[Stored data]
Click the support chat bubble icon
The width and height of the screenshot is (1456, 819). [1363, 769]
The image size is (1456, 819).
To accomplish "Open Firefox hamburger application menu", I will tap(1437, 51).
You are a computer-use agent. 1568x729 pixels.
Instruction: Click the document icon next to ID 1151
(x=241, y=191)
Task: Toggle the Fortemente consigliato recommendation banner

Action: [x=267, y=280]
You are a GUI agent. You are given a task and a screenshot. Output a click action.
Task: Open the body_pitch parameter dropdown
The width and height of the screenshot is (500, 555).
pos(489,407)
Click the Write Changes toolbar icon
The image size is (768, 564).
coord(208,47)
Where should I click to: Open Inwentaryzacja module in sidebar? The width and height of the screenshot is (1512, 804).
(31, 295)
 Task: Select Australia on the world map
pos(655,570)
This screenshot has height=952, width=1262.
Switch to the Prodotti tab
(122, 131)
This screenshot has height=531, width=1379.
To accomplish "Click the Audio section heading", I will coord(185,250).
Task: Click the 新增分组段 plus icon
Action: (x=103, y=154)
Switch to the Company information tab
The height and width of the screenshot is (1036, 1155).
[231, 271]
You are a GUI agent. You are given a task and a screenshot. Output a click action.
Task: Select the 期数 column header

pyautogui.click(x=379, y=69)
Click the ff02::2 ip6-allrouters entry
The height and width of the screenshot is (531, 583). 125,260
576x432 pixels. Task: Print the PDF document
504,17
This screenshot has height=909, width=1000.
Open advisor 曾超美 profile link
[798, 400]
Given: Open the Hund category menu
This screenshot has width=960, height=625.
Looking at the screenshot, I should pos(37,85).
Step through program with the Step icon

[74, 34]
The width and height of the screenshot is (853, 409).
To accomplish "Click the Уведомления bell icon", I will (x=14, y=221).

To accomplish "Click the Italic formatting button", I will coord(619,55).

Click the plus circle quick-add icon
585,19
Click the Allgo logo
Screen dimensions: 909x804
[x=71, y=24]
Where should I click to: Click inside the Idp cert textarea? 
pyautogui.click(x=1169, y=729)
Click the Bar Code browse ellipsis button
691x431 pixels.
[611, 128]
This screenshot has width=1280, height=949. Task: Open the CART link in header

▶ [Problem statement] Present every line of the listing above as a numbered list, dropping any blank lines.

▶ [Problem solution]
1. Click the support chat bubble icon
2. The width and height of the screenshot is (1456, 819). [1363, 769]
3. The image size is (1456, 819).
4. To accomplish "Open Firefox hamburger application menu", I will tap(1437, 51).
5. You are a computer-use agent. 1568x729 pixels.
6. Instruction: Click the document icon next to ID 1151
7. (x=241, y=191)
8. Task: Toggle the Fortemente consigliato recommendation banner
9. Action: [x=267, y=280]
10. You are a GUI agent. You are given a task and a screenshot. Output a click action.
11. Task: Open the body_pitch parameter dropdown
12. The width and height of the screenshot is (500, 555).
13. pos(489,407)
14. Click the Write Changes toolbar icon
15. The image size is (768, 564).
16. coord(208,47)
17. Where should I click to: Open Inwentaryzacja module in sidebar? The width and height of the screenshot is (1512, 804).
18. (31, 295)
19.  Task: Select Australia on the world map
20. pos(655,570)
21. This screenshot has height=952, width=1262.
22. Switch to the Prodotti tab
23. (122, 131)
24. This screenshot has height=531, width=1379.
25. To accomplish "Click the Audio section heading", I will coord(185,250).
26. Task: Click the 新增分组段 plus icon
27. Action: (x=103, y=154)
28. Switch to the Company information tab
29. The height and width of the screenshot is (1036, 1155).
30. [231, 271]
31. You are a GUI agent. You are given a task and a screenshot. Output a click action.
32. Task: Select the 期数 column header
33. pyautogui.click(x=379, y=69)
34. Click the ff02::2 ip6-allrouters entry
35. The height and width of the screenshot is (531, 583). 125,260
36. 576x432 pixels. Task: Print the PDF document
37. 504,17
38. This screenshot has height=909, width=1000.
39. Open advisor 曾超美 profile link
40. [798, 400]
41. Given: Open the Hund category menu
42. This screenshot has width=960, height=625.
43. Looking at the screenshot, I should pos(37,85).
44. Step through program with the Step icon
45. [74, 34]
46. The width and height of the screenshot is (853, 409).
47. To accomplish "Click the Уведомления bell icon", I will (x=14, y=221).
48. To accomplish "Click the Italic formatting button", I will coord(619,55).
49. Click the plus circle quick-add icon
50. 585,19
51. Click the Allgo logo
52. Screen dimensions: 909x804
53. [x=71, y=24]
54. Where should I click to: Click inside the Idp cert textarea? 
55. pyautogui.click(x=1169, y=729)
56. Click the Bar Code browse ellipsis button
57. 691x431 pixels.
58. [611, 128]
59. This screenshot has width=1280, height=949. Task: Open the CART link in header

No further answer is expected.